Export the PCI error driver's merge_result() to CXL namespace. Introduce
PCI_ERS_RESULT_PANIC and add support in merge_result() routine. This will
be used by CXL to panic the system in the case of uncorrectable protocol
errors. PCI error handling is not currently expected to use the
PCI_ERS_RESULT_PANIC.
Copy pci_walk_bridge() to cxl_walk_bridge(). Make a change to walk the
first device in all cases.
Copy the PCI error driver's report_error_detected() to cxl_report_error_detected().
Note, only CXL Endpoints and RCH Downstream Ports(RCH DSP) are currently
supported. Add locking for PCI device as done in PCI's report_error_detected().
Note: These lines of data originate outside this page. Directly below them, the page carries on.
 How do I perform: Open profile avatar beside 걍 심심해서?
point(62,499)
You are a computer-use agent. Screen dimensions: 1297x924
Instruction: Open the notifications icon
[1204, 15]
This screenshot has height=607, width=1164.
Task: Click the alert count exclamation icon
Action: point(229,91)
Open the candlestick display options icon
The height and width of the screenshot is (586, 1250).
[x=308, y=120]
This is necessary to prevent the RAS registers from disappearing before
logging is completed.
Call panic() to halt the system in the case of uncorrectable errors (UCE)
in cxl_do_recovery(). Export pci_aer_clear_fatal_status() for CXL to use
if a UCE is not found. In this case the AER status must be cleared and
uses pci_aer_clear_fatal_status().
Signed-off-by: Terry Bowman <terry.bowman@amd.com>
---
drivers/cxl/core/native_ras.c | 44 +++++++++++++++++++++++++++++++++++
drivers/pci/pcie/cxl_aer.c | 3 ++-
drivers/pci/pcie/err.c | 8 +++++--
include/linux/aer.h | 11 +++++++++
include/linux/pci.h | 3 +++
5 files changed, 66 insertions(+), 3 deletions(-)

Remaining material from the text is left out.